*Exercício proposto 1*:
Copie na íntegra, sem qualquer alteração, o texto sobre o cinismo.

--*--

O vocábulo cinismo está hoje absolutamente desclassificado. Por cinismo entende-se algo de negativo – um cínico é em princípio entendido como alguém insensível que se ri das desgraças dos outros, que ridiculariza valores comummente aceites, que manifesta desprezo pelo sofrimento e dificuldades existenciais do comum dos homens. Chamamos a este tipo de atitude cinismo vulgar e comum.
Não era assim o cinismo clássico – os filósofos cínicos da Grécia do século IV A. C., contemporâneos de Sócrates - falo daquele que bebeu a cicuta - e de Platão, o que pretendiam, e não era pouco, era evitar o sofrimento, adquirir o domínio da paixões e dos desejos, numa palavra, a autarquia, a liberdade e a independência face às necessidades, na medida em que estas, se não satisfeitas, eram motivo de sofrimento. Aquilo que visavam era uma ascese e um domínio tal do império das necessidades que elas não dessem origem à dor – viver conforme à natureza sem o peso dos constrangimentos da vida social, da cidade, da polis, e da cultura, na medida em a não satisfação dessas necessidades artificiais era um motivo de dor. Viver de acordo com a natureza (physis, em grego) é assim um claro ideal do cínico clássico. Não espanta pois que os animais surjam nesta visão dialética da natureza, vista positivamente, e da cultura considerara negativamente, como modelos a imitar e entre os animais de valorize o cão, a que se liga o nome da escola cínica.

--*--

*Exercício proposto 2*:
Transcreva sem alterações as linhas da listagem que vão do início dela até à linha que contém "[x=15, y=336]", ambas incluídas.

--*--

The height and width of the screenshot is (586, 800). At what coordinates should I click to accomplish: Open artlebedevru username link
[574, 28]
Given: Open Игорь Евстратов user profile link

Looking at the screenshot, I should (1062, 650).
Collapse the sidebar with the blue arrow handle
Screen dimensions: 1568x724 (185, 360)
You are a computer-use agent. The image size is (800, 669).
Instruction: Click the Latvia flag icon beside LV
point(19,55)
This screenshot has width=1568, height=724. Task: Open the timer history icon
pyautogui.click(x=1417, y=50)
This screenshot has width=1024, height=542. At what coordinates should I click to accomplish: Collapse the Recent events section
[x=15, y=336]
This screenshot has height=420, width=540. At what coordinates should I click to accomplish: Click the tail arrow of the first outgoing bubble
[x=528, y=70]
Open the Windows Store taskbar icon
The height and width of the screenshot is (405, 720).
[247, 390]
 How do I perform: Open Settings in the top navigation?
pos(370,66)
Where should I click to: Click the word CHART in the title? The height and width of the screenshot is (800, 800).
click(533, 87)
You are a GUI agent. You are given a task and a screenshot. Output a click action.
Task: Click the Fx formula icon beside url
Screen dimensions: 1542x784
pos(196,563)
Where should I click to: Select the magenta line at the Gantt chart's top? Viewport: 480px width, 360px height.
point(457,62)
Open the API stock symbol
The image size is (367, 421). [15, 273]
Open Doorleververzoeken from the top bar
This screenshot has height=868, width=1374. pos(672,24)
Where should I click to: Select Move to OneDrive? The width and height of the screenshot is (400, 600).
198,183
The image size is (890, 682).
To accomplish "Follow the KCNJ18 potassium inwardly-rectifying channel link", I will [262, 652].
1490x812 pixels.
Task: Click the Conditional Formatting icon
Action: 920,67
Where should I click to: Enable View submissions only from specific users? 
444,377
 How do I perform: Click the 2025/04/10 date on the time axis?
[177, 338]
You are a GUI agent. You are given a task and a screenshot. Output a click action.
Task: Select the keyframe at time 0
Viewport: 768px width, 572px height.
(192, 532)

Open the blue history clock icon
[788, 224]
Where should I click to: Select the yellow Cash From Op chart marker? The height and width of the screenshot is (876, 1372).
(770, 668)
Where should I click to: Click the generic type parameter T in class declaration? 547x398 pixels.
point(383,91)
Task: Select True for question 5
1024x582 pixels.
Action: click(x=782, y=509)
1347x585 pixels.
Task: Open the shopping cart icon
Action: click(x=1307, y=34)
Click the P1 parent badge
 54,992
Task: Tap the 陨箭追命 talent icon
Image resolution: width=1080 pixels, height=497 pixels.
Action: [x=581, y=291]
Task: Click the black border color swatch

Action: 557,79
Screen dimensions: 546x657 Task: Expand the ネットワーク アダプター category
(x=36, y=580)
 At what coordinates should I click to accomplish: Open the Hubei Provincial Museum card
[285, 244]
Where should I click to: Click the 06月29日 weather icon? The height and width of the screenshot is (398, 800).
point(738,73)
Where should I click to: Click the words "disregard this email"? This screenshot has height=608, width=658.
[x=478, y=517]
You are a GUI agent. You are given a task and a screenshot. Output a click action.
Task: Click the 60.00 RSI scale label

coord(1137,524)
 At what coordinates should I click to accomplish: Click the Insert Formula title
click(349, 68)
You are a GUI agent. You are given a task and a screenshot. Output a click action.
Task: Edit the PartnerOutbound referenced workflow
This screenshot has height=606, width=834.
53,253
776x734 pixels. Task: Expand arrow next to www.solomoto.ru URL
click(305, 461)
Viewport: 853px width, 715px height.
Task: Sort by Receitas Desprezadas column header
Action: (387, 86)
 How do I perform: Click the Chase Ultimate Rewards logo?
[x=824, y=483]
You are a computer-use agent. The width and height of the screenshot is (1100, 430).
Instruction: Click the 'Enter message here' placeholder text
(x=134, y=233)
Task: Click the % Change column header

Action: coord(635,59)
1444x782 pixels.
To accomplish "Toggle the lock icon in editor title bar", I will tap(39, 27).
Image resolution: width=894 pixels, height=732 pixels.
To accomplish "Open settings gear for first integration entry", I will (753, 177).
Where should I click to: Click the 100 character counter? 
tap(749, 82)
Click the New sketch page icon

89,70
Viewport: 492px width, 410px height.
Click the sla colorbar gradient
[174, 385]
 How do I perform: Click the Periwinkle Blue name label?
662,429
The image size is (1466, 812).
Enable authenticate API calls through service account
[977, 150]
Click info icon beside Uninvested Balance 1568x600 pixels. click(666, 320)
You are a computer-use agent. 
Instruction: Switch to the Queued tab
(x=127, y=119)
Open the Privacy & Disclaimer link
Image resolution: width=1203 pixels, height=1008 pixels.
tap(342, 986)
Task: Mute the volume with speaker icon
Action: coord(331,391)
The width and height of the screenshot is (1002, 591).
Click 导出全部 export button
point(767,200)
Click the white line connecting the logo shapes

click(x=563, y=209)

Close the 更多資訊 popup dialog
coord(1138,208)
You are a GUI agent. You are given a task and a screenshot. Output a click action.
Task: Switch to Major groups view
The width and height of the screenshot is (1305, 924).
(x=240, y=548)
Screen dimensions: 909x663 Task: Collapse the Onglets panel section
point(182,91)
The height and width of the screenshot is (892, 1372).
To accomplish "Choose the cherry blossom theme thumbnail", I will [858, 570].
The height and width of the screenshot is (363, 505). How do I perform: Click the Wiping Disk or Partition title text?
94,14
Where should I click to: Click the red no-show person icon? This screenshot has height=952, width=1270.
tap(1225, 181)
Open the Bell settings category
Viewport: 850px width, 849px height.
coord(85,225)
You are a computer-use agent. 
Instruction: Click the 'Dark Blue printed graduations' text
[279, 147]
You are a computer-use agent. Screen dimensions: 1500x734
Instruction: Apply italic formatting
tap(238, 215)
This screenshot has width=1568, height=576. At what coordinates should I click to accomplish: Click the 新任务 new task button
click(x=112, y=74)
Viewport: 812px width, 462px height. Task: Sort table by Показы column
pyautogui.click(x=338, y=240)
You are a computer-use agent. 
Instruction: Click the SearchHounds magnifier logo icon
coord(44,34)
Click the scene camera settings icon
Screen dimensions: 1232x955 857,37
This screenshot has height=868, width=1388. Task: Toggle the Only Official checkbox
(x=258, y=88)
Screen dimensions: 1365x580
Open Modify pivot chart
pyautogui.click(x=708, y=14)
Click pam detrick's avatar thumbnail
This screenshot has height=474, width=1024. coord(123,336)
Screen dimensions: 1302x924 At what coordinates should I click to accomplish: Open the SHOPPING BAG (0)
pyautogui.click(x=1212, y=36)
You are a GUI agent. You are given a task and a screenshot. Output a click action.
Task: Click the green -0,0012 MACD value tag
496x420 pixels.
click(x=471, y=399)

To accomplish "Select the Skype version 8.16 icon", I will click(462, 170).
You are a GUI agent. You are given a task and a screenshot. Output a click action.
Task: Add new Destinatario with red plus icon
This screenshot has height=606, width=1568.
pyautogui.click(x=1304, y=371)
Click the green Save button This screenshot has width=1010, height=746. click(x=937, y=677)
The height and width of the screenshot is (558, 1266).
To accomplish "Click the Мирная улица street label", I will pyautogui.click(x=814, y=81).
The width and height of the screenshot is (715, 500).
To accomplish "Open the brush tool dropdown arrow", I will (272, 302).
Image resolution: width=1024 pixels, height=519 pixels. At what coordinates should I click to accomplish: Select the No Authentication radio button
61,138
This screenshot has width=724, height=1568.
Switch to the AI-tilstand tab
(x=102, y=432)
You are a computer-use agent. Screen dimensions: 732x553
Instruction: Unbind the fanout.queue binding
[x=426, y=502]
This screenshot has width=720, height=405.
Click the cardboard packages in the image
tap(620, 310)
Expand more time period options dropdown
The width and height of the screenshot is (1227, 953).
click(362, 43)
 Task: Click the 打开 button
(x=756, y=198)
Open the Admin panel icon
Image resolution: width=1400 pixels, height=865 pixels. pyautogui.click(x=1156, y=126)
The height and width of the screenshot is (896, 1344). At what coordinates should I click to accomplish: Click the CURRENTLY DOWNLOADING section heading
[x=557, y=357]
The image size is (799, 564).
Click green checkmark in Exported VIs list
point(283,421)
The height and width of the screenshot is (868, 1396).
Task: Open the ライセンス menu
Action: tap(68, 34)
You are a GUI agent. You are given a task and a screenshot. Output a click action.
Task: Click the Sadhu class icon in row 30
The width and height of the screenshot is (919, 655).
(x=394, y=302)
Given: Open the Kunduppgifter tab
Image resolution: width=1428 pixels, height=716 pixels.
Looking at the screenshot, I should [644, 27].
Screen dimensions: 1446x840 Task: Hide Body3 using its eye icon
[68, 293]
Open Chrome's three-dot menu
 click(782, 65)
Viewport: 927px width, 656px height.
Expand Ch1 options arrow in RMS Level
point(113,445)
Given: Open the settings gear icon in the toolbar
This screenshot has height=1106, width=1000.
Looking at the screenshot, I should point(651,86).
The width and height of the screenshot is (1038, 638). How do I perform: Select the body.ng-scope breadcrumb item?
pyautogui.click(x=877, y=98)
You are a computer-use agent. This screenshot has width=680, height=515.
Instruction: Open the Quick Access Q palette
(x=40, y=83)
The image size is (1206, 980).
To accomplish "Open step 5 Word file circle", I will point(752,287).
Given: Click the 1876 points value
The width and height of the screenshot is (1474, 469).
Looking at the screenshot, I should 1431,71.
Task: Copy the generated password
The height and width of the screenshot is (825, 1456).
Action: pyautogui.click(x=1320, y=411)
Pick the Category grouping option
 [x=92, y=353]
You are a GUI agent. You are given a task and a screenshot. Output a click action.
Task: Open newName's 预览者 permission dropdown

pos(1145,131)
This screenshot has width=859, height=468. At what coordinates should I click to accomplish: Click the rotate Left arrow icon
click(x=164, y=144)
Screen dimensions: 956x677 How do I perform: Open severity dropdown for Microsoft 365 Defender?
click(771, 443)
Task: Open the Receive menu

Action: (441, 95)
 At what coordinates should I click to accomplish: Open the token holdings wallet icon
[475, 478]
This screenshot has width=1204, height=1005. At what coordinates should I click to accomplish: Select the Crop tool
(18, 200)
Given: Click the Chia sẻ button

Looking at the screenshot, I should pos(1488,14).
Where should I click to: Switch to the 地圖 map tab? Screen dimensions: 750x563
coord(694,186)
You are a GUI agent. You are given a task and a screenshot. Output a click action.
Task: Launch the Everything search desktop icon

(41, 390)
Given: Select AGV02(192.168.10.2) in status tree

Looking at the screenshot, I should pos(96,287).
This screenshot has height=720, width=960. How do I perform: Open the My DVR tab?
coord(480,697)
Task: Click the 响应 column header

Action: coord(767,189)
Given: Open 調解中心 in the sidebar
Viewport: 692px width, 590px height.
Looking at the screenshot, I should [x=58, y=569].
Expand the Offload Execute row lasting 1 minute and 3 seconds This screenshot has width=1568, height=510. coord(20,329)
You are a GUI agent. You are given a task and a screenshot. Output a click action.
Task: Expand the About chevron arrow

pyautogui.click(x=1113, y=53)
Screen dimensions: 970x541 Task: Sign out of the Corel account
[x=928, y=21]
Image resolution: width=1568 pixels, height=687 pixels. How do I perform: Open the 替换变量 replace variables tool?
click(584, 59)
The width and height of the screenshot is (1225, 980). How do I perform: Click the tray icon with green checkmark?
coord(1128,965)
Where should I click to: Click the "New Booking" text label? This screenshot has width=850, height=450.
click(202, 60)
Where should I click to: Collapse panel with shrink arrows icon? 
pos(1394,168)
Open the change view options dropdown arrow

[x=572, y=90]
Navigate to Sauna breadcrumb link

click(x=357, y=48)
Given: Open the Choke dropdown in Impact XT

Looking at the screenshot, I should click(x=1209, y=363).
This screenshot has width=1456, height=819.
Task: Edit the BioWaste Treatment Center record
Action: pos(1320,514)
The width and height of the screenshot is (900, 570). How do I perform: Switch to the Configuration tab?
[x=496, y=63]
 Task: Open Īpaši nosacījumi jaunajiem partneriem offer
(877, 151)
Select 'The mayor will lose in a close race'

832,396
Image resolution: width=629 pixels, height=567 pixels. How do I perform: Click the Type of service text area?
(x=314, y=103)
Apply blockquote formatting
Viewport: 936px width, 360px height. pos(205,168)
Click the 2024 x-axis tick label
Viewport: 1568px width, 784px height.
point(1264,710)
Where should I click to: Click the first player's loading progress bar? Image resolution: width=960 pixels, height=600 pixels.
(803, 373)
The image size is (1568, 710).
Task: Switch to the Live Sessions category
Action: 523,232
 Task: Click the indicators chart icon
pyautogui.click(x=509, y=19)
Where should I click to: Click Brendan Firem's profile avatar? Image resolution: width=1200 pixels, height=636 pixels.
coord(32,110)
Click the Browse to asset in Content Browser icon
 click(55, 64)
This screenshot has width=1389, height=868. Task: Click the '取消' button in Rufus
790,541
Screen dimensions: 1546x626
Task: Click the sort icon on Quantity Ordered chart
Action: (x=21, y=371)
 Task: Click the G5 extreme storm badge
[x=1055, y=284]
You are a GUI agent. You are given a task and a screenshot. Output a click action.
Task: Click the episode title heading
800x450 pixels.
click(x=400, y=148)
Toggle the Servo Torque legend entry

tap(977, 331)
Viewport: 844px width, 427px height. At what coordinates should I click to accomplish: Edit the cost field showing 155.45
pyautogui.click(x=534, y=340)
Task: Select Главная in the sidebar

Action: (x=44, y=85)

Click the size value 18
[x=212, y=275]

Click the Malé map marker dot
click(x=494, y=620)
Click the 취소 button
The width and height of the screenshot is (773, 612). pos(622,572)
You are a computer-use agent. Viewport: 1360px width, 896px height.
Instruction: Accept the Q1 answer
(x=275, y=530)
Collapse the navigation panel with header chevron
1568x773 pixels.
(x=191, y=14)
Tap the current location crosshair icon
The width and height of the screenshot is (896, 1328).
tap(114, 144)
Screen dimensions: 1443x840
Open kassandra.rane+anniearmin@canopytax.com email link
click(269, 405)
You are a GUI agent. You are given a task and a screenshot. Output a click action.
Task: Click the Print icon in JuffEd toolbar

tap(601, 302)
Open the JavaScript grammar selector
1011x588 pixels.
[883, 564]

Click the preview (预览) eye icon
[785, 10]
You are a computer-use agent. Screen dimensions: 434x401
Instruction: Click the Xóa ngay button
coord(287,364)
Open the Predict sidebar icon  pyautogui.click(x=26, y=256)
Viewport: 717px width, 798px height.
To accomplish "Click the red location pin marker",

--*--

*Resposta correta 1*:
O vocábulo cinismo está hoje absolutamente desclassificado. Por cinismo entende-se algo de negativo – um cínico é em princípio entendido como alguém insensível que se ri das desgraças dos outros, que ridiculariza valores comummente aceites, que manifesta desprezo pelo sofrimento e dificuldades existenciais do comum dos homens. Chamamos a este tipo de atitude cinismo vulgar e comum.
Não era assim o cinismo clássico – os filósofos cínicos da Grécia do século IV A. C., contemporâneos de Sócrates - falo daquele que bebeu a cicuta - e de Platão, o que pretendiam, e não era pouco, era evitar o sofrimento, adquirir o domínio da paixões e dos desejos, numa palavra, a autarquia, a liberdade e a independência face às necessidades, na medida em que estas, se não satisfeitas, eram motivo de sofrimento. Aquilo que visavam era uma ascese e um domínio tal do império das necessidades que elas não dessem origem à dor – viver conforme à natureza sem o peso dos constrangimentos da vida social, da cidade, da polis, e da cultura, na medida em a não satisfação dessas necessidades artificiais era um motivo de dor. Viver de acordo com a natureza (physis, em grego) é assim um claro ideal do cínico clássico. Não espanta pois que os animais surjam nesta visão dialética da natureza, vista positivamente, e da cultura considerara negativamente, como modelos a imitar e entre os animais de valorize o cão, a que se liga o nome da escola cínica.

*Resposta correta 2*:
The height and width of the screenshot is (586, 800). At what coordinates should I click to accomplish: Open artlebedevru username link
[574, 28]
Given: Open Игорь Евстратов user profile link

Looking at the screenshot, I should (1062, 650).
Collapse the sidebar with the blue arrow handle
Screen dimensions: 1568x724 (185, 360)
You are a computer-use agent. The image size is (800, 669).
Instruction: Click the Latvia flag icon beside LV
point(19,55)
This screenshot has width=1568, height=724. Task: Open the timer history icon
pyautogui.click(x=1417, y=50)
This screenshot has width=1024, height=542. At what coordinates should I click to accomplish: Collapse the Recent events section
[x=15, y=336]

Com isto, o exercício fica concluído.